*Dataset records*

>>>

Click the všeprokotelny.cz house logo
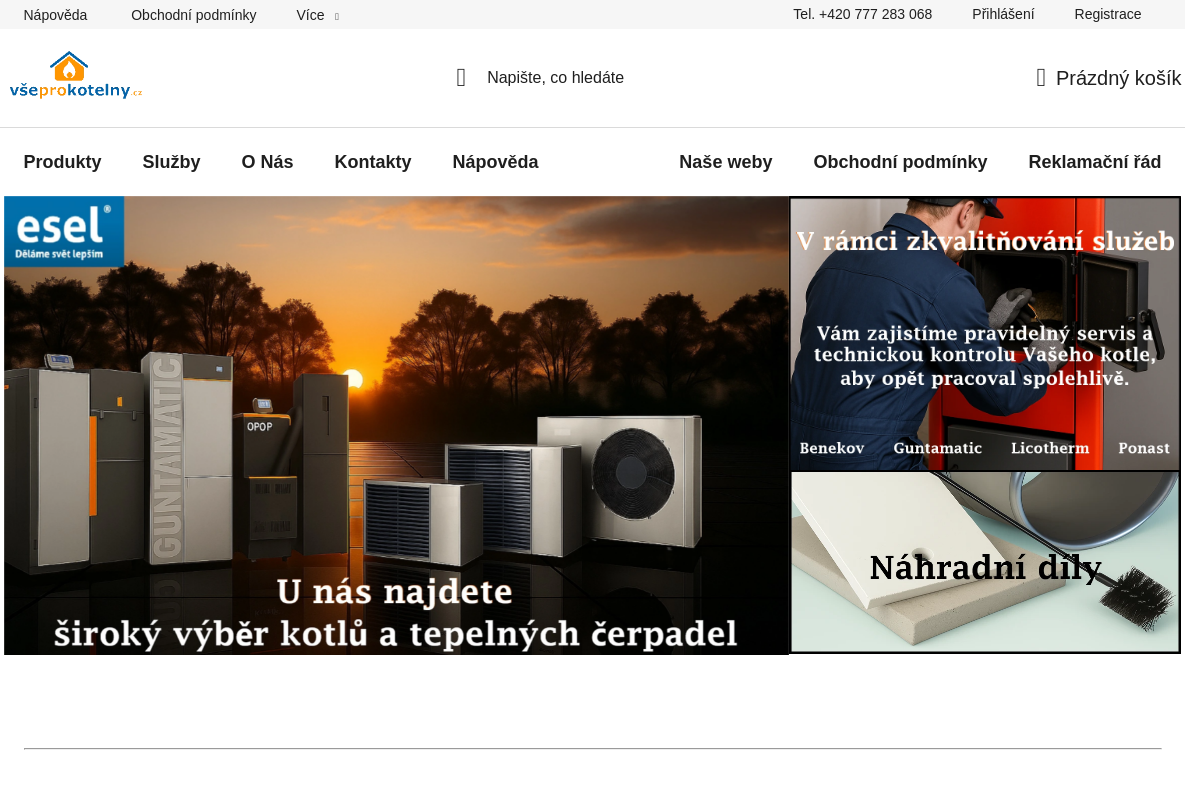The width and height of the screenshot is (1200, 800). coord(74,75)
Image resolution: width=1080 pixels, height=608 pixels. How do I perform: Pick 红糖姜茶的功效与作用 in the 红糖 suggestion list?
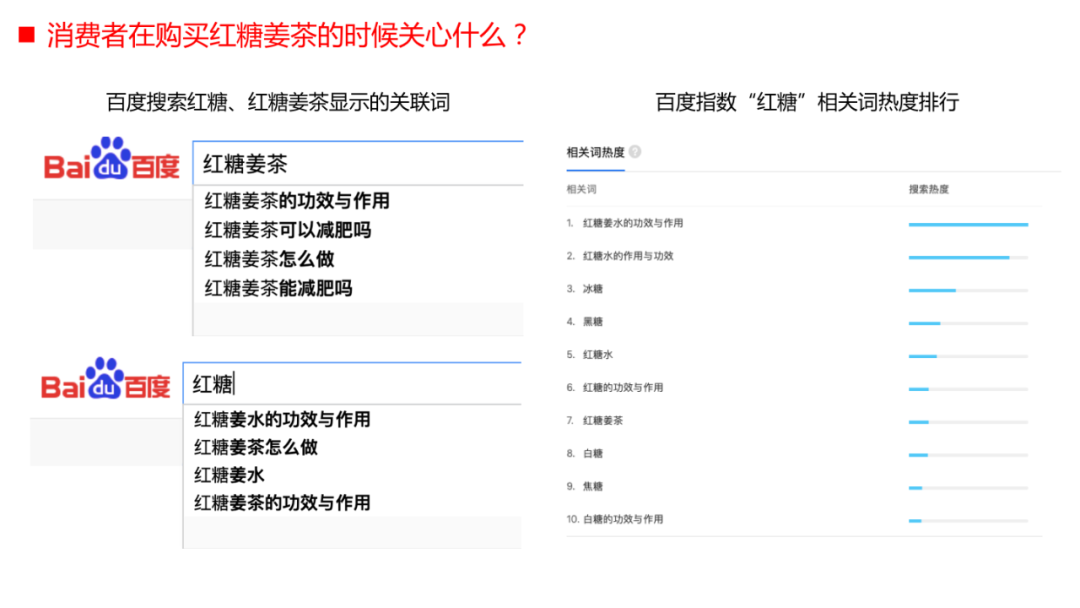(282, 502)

<<<
>>>

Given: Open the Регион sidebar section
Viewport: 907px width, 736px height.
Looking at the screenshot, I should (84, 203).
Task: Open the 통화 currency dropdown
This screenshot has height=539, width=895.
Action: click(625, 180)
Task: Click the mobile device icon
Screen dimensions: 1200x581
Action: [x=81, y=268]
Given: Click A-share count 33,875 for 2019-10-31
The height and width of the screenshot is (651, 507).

<<<

*Task*
Reproduce exactly, and only, the part of the listing above that begins at the line with "Screen dimensions: 1200x581" and goes on through the line with "The height and".

*Solved problem*
Screen dimensions: 1200x581
Action: [x=81, y=268]
Given: Click A-share count 33,875 for 2019-10-31
The height and width of the screenshot is (651, 507).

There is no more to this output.